*** Opening STUDY MATERIAL ***
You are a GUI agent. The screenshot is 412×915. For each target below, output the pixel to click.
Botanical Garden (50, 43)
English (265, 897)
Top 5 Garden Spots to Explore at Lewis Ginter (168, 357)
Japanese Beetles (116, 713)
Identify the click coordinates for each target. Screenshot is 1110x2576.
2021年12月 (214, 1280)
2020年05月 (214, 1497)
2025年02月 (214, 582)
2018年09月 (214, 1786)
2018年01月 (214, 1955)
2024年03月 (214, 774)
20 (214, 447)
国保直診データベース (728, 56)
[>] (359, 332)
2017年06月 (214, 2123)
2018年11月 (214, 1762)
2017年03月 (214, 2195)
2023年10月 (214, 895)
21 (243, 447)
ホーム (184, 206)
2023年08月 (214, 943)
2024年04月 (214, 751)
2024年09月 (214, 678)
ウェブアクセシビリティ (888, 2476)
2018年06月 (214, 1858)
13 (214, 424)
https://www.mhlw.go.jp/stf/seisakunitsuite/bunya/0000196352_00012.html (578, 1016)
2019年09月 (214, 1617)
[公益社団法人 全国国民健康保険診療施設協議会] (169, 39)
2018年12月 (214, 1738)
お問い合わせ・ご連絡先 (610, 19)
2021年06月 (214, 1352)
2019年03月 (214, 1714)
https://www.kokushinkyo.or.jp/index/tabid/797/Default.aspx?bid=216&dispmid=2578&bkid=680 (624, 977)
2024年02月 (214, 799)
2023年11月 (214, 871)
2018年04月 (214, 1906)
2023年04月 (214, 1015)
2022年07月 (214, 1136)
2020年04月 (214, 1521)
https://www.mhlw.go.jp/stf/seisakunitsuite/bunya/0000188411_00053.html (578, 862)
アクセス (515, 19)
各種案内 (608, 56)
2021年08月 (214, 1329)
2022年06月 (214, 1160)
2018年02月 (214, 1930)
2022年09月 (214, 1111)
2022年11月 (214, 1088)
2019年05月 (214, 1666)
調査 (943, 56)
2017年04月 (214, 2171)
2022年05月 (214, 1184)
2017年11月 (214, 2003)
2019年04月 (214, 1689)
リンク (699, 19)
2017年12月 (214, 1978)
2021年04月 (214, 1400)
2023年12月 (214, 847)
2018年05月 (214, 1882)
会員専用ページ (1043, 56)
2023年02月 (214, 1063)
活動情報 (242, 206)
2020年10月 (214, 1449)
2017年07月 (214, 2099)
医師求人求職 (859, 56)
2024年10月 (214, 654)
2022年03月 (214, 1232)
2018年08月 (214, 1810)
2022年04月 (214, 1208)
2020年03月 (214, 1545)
*** Closing STUDY MATERIAL ***
◆ **WHAT YOU NEED TO DO**:
Retype the material above, line by line, exactly.

◆ **EXERCISE SOLUTION**:
You are a GUI agent. The screenshot is 412×915. For each target below, output the pixel to click.
Botanical Garden (50, 43)
English (265, 897)
Top 5 Garden Spots to Explore at Lewis Ginter (168, 357)
Japanese Beetles (116, 713)
Identify the click coordinates for each target. Screenshot is 1110x2576.
2021年12月 (214, 1280)
2020年05月 (214, 1497)
2025年02月 (214, 582)
2018年09月 (214, 1786)
2018年01月 (214, 1955)
2024年03月 (214, 774)
20 (214, 447)
国保直診データベース (728, 56)
[>] (359, 332)
2017年06月 (214, 2123)
2018年11月 (214, 1762)
2017年03月 (214, 2195)
2023年10月 (214, 895)
21 (243, 447)
ホーム (184, 206)
2023年08月 (214, 943)
2024年04月 (214, 751)
2024年09月 (214, 678)
ウェブアクセシビリティ (888, 2476)
2018年06月 (214, 1858)
13 (214, 424)
https://www.mhlw.go.jp/stf/seisakunitsuite/bunya/0000196352_00012.html (578, 1016)
2019年09月 (214, 1617)
[公益社団法人 全国国民健康保険診療施設協議会] (169, 39)
2018年12月 (214, 1738)
お問い合わせ・ご連絡先 (610, 19)
2021年06月 (214, 1352)
2019年03月 (214, 1714)
https://www.kokushinkyo.or.jp/index/tabid/797/Default.aspx?bid=216&dispmid=2578&bkid=680 (624, 977)
2024年02月 (214, 799)
2023年11月 (214, 871)
2018年04月 (214, 1906)
2023年04月 (214, 1015)
2022年07月 (214, 1136)
2020年04月 (214, 1521)
https://www.mhlw.go.jp/stf/seisakunitsuite/bunya/0000188411_00053.html (578, 862)
アクセス (515, 19)
各種案内 (608, 56)
2021年08月 (214, 1329)
2022年06月 (214, 1160)
2018年02月 (214, 1930)
2022年09月 (214, 1111)
2022年11月 (214, 1088)
2019年05月 (214, 1666)
調査 (943, 56)
2017年04月 (214, 2171)
2022年05月 (214, 1184)
2017年11月 (214, 2003)
2019年04月 (214, 1689)
リンク (699, 19)
2017年12月 (214, 1978)
2021年04月 (214, 1400)
2023年12月 (214, 847)
2018年05月 (214, 1882)
会員専用ページ (1043, 56)
2023年02月 (214, 1063)
活動情報 (242, 206)
2020年10月 (214, 1449)
2017年07月 (214, 2099)
医師求人求職 (859, 56)
2024年10月 (214, 654)
2022年03月 (214, 1232)
2018年08月 (214, 1810)
2022年04月 (214, 1208)
2020年03月 (214, 1545)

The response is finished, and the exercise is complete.